_Exercise requirements_
Please repeat every entry that follows, keeping each one exactly the same.

_Provided records_
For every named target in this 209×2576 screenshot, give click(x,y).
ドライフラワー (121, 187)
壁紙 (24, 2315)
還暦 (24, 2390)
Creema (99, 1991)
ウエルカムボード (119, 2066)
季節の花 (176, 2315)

_Solution to this exercise_
For every named target in this 209×2576 screenshot, give click(x,y).
ドライフラワー (121, 187)
壁紙 (24, 2315)
還暦 (24, 2390)
Creema (99, 1991)
ウエルカムボード (119, 2066)
季節の花 (176, 2315)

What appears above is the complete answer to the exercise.